I have a friend whose mother is a typical aul one. Hefty, traditional , granny perm and v. respectable. On one drunkish night when we arrived back to the friend's house where her Mum (lady described above) was babysitting, we asked her for reflections/advice on life. She said "I wish I had of put it about a bit more!".

Needless to say we howled laughing. In the confidence that comes with fighting the fellas off all night. But in our youth and beauty we just didn't get the short lived privilege that this is. It won't last and I just think that to all the 30 something gorgeous confident young things (lads and girls) out there:
Enjoy it while it lasts!!


----------



## horusd (24 Mar 2011)

start saving for botox,and liposuction Consume as much cholesterol as ye like, and take a time to be a couch potatoe. You'll be trying to reverse all that some enuf. What was it Shakespeare said, " golden lads and girls all must, as chimney sweepers come to dust!"


----------



## PaddyW (25 Mar 2011)

I just turned 30 so I'm hoping for some good tips!


----------



## Betsy Og (25 Mar 2011)

start saving for your pension now because the longer you leave it the more expensive it gets... blah blah blah (even with the tax saving I'd say I'm barely ahead of if I'd just saved it - and now I cant access it).

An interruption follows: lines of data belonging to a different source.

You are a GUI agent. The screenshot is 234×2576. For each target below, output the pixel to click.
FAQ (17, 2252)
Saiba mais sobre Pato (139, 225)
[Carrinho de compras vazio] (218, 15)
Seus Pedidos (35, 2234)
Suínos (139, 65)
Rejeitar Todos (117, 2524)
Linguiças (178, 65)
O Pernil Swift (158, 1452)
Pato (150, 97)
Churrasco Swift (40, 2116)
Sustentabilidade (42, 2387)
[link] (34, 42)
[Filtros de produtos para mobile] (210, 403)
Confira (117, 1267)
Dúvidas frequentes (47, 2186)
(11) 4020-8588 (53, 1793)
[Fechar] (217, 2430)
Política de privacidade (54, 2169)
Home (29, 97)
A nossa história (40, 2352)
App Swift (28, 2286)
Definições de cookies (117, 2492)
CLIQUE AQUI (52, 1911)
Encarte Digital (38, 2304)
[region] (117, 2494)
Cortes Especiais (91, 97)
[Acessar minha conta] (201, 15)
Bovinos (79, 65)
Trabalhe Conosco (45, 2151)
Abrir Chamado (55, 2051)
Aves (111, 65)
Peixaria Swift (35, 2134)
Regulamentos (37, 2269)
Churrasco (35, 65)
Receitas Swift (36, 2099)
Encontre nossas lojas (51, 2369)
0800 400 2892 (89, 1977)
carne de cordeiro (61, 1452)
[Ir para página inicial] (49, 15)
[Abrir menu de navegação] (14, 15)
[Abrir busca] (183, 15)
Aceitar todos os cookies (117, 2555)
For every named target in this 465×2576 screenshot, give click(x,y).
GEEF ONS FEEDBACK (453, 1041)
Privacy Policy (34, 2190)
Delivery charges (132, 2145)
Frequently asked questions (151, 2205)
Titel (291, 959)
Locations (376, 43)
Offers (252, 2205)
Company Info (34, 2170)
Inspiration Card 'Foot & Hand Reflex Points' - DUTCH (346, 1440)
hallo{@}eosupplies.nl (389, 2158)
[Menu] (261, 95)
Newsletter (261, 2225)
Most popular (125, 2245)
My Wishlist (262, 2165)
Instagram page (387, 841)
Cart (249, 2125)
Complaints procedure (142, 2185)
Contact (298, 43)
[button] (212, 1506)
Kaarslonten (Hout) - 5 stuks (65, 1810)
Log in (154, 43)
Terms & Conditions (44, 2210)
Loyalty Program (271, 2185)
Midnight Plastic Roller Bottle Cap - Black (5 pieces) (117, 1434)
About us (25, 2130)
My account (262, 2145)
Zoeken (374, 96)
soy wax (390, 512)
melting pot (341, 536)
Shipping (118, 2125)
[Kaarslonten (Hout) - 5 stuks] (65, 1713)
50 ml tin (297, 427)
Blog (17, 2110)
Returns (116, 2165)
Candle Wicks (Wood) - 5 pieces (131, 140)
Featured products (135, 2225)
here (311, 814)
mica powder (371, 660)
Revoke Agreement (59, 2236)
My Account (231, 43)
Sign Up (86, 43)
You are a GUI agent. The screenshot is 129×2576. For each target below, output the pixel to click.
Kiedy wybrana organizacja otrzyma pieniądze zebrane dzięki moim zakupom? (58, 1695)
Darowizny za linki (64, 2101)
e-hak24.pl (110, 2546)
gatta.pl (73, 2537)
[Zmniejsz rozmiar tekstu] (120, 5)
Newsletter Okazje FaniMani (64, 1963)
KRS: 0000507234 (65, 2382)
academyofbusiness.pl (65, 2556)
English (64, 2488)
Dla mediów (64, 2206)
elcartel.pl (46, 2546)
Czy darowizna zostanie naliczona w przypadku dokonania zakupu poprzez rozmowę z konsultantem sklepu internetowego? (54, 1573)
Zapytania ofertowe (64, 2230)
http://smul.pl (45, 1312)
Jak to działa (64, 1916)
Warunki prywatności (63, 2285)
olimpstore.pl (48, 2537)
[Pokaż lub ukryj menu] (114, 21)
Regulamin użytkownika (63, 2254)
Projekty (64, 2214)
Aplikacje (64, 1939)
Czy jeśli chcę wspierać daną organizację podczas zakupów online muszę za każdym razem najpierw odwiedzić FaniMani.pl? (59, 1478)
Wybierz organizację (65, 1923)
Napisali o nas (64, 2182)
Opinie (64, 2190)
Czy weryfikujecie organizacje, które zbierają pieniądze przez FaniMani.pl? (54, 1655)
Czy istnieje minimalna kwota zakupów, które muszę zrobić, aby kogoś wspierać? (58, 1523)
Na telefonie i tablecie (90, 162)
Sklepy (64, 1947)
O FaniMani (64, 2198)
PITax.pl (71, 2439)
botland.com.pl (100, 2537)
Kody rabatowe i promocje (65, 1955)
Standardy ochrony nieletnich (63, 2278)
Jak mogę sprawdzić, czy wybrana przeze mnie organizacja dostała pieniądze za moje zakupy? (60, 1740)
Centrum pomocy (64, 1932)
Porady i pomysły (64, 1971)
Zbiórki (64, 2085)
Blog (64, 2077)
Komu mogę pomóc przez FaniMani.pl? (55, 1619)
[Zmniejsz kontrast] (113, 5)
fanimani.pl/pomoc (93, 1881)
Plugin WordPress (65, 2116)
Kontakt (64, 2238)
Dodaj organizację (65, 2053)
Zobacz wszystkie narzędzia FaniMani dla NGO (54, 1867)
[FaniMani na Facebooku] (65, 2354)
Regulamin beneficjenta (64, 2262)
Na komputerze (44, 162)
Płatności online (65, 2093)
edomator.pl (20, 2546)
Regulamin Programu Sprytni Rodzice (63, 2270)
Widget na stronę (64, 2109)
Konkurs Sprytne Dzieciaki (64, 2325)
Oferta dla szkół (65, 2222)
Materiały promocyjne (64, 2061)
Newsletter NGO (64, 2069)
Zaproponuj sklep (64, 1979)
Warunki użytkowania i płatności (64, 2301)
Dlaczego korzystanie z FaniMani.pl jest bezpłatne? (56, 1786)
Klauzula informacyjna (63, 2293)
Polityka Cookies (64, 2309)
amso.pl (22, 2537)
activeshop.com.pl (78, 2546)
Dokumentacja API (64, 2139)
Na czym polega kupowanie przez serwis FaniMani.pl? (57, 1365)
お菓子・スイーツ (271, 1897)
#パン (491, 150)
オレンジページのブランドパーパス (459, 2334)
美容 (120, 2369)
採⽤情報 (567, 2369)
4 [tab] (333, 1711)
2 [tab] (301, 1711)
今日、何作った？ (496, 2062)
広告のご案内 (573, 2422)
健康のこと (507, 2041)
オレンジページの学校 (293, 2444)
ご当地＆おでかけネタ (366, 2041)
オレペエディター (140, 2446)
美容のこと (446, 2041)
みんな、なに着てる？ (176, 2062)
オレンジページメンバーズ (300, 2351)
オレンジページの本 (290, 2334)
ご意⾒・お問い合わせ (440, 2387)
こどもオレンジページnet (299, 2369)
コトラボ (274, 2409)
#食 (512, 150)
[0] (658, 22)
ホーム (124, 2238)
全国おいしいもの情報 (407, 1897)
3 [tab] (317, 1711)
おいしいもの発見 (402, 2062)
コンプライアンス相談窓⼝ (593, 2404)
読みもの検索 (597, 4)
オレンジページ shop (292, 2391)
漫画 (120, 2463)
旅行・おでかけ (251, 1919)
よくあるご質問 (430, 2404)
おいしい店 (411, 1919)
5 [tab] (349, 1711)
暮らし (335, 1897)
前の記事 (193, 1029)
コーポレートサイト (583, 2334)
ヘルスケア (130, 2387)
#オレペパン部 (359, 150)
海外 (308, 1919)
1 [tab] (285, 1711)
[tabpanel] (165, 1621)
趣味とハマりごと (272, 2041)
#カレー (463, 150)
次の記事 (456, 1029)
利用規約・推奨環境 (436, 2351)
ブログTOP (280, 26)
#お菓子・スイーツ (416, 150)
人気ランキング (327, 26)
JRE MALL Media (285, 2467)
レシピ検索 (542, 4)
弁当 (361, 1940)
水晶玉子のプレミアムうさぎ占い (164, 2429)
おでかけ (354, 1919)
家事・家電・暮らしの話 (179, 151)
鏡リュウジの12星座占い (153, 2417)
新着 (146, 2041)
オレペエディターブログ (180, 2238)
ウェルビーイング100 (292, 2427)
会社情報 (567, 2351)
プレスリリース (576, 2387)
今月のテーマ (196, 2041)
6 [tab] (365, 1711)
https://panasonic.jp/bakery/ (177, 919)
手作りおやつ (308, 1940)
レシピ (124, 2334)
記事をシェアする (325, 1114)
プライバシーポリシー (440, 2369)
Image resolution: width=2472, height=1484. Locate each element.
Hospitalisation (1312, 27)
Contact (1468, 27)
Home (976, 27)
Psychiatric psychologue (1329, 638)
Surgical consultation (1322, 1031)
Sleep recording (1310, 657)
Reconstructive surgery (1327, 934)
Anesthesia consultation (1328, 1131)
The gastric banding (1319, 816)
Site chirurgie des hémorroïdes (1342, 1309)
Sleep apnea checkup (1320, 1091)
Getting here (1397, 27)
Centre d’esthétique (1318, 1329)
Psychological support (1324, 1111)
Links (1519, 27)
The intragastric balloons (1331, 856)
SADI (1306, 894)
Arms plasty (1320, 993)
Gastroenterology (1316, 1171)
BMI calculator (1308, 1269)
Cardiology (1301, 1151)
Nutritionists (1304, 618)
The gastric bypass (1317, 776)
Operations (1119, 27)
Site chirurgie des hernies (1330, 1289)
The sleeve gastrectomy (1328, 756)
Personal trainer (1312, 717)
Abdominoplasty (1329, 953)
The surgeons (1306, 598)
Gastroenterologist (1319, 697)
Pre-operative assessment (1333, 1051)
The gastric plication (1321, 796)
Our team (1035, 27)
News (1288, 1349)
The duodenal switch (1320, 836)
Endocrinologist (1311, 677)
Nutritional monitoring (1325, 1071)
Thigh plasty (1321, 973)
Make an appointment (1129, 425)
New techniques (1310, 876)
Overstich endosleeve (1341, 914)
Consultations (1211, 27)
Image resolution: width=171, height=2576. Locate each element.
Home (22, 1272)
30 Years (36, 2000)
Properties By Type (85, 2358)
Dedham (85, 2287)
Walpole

So, have a think about it and make some steps, but dont believe all the hype & consider whether the greater need for cash could be in the next 10 years rather than 40 years time (by the time we get there I'd be fairly sure that 70 will be the "new 60" or 50, and state pension wont kick in until 70 or later).

Am only mid 30's, but keep playing aerobic sports (GAA, soccer, rugby etc etc) as long as you can because its now getting harder fitness-wise and a hiatus in late 20's/early 30's would be a waste of valuable time.


----------



## Sunny (25 Mar 2011)

Just remember that checking out that 18 year old hottie is not ok anymore....


----------



## Ceist Beag (25 Mar 2011)

Sunny said:


> Just remember that checking out that 18 year old hottie is not ok anymore....



Nonsense ....


----------



## Mpsox (25 Mar 2011)

I don't have any regrets about my 30s, travelled loads, settled down, made babies.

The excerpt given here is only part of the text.